Yaklaşık on günlük bir tatil yaptılar. Her gün denize giriyor,
yürüyüş yapıyor. Bu arada Balı'da ihmal etmiyorlardı.
Köpek on gün içinde toparlanıp kendine gelmişti ve
ikisine de çok alışmıştı. Sabah yürüyüşlerine onlarla
birlikte gidiyor. Hatta denize bile giriyordu.
Onu çok sevmişlerdi. Kısa sürede çok akıllı bir köpek
olduğunu anladılar. Hatta bir eğitim almış olma ihtimali
bile vardı. Zaman zaman belki de daha önce sahipliydi
diye düşündüler.
Dönüş yolculuğu başladığında, ikisi de bu defa yeniden
İzmir'e dönmenin heyacanını taşımaya başladılar.
Döner dönmez önce Saydenin annesine uğradılar.
Nurten hanım onların bu jestini karşılıksız bırakmayarak
yaptığı güzel yemeklerle masayı donattı.
Yanlarında bir köpekle dönmelerine ise çok şaşırdı ve
gerçekten koydukları isimi duyunca çok güldü.
-Bal, bal ha, ha ha ha, nereden buldunuz bu ilginç ismi
yine, çok komiksiniz, Şeker, bal..
Sakın siz çocuğunuz olunca onun ismini de reçel falan
koy mayasınız?
Bu sözler karşısında Kemal ve Sayde kahkahalarla
güldüler.
Kemal
"Biliyordum Nurten hanım, biliyordum, bu isime takılacağınızı"
Deyince
Nurten hanım, bilirsin tabi, ama bilmediğin bir şey var,
artık ne o öyle Nurten hanım falan, ne zaman anne
diyeceksin sen oğlum.
-Şey efendim, siz istedikten sonra ben nasıl demem.
Yani nasıl söylemem Anneciğim.
-Hah işte şöyle, zaten on gündür dokuz doğurdum
Sayde'den ayrılmak gerçekten çok zor geldi bana.
Sayde annesine sarılarak söze karıştı:
"İki kez insan annesinden ayrılır, biri doğarken, biri ölürken,
iki kez insan sevgiliye bağlanır, biri başlarken, biri biterken,
insan hayata iki defa anlam yükler biri ağlarken, biri gülerken."
biz ölene kadar hiç ayrılmayacağız anneciğim, ne seninle ne
de Kemal'le...
Nurten hanımın bu sözler karşısında gözleri doldu ve
-Bak hele, şairin yanında şair de oldu bu kız, bir yerden
mi okudun bu sözleri sen, ne güzel sözlerdi onlar.
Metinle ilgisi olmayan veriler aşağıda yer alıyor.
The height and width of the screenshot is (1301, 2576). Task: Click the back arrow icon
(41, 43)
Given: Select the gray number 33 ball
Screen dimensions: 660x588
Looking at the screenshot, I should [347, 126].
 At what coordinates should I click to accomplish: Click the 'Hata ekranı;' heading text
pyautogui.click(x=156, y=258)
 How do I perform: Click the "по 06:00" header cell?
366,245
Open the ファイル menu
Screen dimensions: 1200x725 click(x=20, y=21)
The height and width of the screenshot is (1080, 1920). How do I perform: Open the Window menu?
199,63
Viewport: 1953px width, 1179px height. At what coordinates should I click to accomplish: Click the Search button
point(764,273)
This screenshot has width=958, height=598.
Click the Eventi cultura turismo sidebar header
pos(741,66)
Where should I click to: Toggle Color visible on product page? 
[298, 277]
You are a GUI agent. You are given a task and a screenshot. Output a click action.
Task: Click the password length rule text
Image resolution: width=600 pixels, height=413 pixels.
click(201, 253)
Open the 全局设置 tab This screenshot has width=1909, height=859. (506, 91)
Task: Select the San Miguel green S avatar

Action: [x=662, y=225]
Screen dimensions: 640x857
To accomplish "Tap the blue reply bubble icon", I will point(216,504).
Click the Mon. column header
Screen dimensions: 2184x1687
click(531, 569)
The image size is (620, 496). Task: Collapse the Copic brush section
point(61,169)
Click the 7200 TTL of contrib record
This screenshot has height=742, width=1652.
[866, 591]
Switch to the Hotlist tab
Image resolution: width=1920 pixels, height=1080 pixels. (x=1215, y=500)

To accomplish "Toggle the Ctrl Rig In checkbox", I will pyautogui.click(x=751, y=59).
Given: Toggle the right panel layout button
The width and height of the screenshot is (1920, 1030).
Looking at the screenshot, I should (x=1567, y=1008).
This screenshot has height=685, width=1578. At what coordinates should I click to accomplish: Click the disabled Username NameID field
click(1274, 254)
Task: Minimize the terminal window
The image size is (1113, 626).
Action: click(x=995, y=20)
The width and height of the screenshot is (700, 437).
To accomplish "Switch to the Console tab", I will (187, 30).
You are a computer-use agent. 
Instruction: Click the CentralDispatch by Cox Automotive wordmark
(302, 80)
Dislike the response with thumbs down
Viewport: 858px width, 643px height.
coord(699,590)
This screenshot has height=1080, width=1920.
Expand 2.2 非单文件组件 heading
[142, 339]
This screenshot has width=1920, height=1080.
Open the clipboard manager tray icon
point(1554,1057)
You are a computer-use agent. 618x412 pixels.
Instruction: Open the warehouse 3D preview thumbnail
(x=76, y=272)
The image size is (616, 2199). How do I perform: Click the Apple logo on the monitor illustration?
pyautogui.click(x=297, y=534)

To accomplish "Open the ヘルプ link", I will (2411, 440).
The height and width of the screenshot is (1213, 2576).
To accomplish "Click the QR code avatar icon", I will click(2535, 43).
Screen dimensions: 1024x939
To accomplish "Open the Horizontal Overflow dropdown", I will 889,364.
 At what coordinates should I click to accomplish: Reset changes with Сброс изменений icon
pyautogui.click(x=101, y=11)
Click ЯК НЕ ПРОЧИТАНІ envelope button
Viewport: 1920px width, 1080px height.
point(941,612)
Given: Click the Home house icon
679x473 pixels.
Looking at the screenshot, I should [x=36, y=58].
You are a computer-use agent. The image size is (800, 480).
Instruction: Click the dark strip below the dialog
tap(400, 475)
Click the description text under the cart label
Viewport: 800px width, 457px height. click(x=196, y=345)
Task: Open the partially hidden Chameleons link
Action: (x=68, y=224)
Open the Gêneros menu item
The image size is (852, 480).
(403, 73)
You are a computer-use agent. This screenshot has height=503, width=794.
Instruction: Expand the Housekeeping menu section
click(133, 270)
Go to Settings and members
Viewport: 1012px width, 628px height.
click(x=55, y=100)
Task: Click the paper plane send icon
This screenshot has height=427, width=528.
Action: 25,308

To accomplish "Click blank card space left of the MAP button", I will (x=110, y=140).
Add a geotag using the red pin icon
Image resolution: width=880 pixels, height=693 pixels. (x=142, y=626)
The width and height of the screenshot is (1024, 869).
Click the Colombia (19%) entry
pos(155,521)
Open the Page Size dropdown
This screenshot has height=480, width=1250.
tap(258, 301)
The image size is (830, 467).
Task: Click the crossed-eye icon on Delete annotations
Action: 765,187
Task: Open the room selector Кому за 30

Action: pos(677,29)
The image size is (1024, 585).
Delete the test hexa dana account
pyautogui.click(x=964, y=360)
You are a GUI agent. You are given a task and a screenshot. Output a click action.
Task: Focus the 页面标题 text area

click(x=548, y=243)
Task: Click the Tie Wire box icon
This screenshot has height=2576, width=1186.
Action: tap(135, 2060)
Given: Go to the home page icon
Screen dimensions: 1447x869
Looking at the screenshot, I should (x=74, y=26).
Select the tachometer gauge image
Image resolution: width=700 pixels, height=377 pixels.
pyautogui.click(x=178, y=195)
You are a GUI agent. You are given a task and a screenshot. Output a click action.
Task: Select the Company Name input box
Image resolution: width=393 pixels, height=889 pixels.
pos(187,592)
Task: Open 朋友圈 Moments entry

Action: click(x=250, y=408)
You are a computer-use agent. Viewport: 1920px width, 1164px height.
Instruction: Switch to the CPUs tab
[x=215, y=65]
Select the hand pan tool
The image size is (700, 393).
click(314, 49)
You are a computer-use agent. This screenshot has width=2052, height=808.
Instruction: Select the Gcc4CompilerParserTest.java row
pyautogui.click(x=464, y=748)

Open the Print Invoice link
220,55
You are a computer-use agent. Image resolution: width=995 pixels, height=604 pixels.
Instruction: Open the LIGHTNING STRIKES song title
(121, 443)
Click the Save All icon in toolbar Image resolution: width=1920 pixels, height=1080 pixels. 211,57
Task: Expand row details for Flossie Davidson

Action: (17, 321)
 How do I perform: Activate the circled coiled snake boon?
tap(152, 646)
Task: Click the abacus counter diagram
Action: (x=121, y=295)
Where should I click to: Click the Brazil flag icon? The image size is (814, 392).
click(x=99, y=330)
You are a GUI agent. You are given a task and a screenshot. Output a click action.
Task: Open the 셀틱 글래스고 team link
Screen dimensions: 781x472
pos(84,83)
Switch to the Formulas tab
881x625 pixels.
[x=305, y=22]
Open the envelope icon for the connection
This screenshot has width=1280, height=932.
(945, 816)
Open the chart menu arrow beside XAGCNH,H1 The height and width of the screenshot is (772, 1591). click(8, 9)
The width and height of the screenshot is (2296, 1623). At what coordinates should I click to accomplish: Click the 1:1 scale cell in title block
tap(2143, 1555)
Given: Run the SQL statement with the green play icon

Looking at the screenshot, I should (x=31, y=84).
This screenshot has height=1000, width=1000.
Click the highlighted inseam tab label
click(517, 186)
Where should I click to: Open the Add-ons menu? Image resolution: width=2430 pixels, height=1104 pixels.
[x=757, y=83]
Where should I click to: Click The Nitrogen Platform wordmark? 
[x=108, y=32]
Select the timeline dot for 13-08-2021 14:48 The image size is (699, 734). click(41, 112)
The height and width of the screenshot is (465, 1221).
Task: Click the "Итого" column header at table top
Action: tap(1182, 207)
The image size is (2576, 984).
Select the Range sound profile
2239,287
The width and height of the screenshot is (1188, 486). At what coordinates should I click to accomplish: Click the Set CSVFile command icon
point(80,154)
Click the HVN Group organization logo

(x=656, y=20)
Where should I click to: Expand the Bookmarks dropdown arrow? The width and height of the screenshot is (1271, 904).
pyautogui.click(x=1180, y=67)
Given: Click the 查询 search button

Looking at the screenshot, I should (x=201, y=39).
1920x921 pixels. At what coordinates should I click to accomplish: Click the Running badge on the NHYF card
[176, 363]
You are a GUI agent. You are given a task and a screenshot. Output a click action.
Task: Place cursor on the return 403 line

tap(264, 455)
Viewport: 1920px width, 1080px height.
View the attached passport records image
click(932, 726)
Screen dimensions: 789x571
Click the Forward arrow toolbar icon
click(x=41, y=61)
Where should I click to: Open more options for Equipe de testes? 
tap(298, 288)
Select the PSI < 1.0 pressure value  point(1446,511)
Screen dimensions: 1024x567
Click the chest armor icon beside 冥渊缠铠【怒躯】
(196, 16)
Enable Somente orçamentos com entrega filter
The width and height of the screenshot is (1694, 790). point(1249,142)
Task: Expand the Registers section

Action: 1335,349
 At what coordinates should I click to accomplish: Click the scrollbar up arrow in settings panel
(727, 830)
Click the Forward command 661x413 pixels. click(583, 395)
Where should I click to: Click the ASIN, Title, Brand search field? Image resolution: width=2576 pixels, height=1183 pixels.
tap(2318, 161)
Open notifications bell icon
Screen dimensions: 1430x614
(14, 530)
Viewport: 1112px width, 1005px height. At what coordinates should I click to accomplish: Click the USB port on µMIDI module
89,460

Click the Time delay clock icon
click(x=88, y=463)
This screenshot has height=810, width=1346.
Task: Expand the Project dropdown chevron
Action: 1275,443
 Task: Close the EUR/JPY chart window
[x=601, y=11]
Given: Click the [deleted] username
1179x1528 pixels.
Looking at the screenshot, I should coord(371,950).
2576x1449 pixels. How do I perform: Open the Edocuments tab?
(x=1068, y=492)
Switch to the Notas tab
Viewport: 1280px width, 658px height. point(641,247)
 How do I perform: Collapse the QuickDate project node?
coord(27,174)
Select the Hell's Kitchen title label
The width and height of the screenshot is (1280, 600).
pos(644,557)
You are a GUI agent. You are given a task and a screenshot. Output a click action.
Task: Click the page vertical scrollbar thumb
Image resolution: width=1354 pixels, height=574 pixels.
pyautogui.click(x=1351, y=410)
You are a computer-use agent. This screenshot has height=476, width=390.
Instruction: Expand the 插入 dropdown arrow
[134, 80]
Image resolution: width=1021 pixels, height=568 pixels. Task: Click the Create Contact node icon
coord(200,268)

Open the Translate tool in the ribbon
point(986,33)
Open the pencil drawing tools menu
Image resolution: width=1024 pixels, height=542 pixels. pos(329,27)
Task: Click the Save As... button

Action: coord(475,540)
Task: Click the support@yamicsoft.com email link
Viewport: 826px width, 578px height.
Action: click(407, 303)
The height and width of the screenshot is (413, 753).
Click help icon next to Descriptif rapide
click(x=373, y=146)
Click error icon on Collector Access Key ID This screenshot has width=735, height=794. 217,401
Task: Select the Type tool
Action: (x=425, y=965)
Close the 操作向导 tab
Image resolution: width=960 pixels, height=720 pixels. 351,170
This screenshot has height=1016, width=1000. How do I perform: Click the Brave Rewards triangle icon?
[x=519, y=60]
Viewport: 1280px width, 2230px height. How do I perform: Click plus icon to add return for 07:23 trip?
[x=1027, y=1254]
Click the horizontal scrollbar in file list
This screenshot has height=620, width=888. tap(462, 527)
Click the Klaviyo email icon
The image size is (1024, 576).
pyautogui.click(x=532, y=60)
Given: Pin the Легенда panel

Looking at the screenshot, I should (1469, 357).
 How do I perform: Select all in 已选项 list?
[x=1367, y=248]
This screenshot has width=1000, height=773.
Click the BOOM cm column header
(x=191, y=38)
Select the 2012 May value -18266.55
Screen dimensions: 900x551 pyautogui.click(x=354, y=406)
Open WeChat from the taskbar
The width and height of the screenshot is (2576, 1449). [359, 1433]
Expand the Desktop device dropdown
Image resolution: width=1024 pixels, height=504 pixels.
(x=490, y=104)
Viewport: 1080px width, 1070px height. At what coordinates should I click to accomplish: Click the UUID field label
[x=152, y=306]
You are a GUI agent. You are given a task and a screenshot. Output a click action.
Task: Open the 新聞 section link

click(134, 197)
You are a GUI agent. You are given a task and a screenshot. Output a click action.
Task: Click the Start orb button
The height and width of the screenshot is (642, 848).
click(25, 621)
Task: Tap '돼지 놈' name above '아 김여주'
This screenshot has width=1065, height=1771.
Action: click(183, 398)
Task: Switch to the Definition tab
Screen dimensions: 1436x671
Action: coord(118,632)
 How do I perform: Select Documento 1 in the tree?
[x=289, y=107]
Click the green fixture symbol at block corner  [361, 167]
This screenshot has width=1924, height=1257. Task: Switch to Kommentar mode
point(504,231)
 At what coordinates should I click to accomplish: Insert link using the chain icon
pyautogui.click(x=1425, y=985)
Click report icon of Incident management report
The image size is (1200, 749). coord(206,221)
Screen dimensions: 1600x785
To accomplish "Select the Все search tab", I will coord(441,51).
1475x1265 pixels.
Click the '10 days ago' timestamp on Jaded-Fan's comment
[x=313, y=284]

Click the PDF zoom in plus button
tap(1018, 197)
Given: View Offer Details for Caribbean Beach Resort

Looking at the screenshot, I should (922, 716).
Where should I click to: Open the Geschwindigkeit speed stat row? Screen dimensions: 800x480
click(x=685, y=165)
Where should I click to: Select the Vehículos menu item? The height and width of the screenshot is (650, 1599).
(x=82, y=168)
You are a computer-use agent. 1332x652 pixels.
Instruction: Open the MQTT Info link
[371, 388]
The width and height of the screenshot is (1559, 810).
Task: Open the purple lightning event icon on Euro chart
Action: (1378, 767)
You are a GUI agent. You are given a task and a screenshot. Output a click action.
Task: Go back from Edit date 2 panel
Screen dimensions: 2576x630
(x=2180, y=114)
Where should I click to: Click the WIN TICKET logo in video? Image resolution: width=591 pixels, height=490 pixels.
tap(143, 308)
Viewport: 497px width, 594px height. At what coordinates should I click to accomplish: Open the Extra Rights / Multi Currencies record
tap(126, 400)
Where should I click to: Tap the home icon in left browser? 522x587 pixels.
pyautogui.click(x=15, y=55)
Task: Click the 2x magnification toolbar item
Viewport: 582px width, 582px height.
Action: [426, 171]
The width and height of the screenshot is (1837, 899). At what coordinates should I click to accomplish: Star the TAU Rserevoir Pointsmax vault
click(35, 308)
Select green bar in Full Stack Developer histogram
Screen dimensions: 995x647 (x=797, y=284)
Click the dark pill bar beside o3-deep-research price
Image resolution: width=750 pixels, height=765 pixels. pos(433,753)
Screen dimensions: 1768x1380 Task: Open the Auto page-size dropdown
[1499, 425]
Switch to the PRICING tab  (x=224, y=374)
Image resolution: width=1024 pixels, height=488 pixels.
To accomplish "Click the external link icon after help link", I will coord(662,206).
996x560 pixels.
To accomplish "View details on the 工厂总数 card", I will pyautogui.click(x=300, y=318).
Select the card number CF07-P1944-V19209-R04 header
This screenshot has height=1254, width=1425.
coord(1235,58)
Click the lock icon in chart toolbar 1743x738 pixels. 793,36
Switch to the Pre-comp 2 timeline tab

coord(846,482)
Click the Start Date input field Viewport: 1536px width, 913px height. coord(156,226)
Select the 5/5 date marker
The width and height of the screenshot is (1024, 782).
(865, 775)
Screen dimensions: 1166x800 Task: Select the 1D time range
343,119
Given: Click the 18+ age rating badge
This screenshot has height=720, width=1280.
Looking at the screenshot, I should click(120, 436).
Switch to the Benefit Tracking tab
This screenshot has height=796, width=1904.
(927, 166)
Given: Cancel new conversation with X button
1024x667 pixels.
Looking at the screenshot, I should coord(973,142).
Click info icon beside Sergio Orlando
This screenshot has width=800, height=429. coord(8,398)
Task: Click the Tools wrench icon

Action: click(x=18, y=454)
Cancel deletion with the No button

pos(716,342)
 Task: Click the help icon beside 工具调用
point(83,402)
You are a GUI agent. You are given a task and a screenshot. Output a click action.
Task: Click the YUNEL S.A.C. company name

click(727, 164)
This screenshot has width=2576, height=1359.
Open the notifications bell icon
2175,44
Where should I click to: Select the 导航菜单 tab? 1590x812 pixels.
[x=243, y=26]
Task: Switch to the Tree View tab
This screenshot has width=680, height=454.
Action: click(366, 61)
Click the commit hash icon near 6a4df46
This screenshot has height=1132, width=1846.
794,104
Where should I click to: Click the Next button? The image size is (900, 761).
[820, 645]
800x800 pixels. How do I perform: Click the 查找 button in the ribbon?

-Hayır anneciğim içimden geldi, ne yapalım bundan sonra böyle,
yapacak bir şey yok. Üzüm üzüme baka baka kararırmış. Şair
damada vermeseydin beni.
-Hıh sanki ben verdim. Sen aşık oldun kızım. Ama iyi ki aşık
olmuşsun ikinizi de çok seviyorum.
Bir ara Şeker beni unuttunuz burada der gibi, sohbete katılırcasına
"Hayat ne güzel" diye çığlıklar atmaya başladı. O arada Bal'ın da
havlayarak bahçeden iştirak ettiğini görünce
Üçü de kahkahalara boğuldular.
Nurten hanım: Cümbüşe bakın hele. Oğlum Allah aşkına senin gitarın
nerede? Sen de şunu tıngırdatta cümbüş tamamlansın bari, vallahi,
benim de şarkı söyleyesim var ama önce sofraya dedi ve hep birlikte
neşe içinde sofraya oturdular.
Sofradaki sohbet sırasında, Nurten hanım yeni bir haber, yeni bir
suprizle karşılaştı.
Kemal bir ara Sayde'ye döndü ve suprizi söyleyelim mi anneme?
Diye sordu.
Nurten hanım şaşkınlıkla, hayırdır yine ne suprizi, hiç bitmeyecek
mi sizin suprizleriniz?
Sayde gülümseyerek, biz de supriz bitmez anneciğim, istersen
sen söyle Kemal deyince
Nurten hanım, Allah aşkına benim kalbime mi indireceksiniz?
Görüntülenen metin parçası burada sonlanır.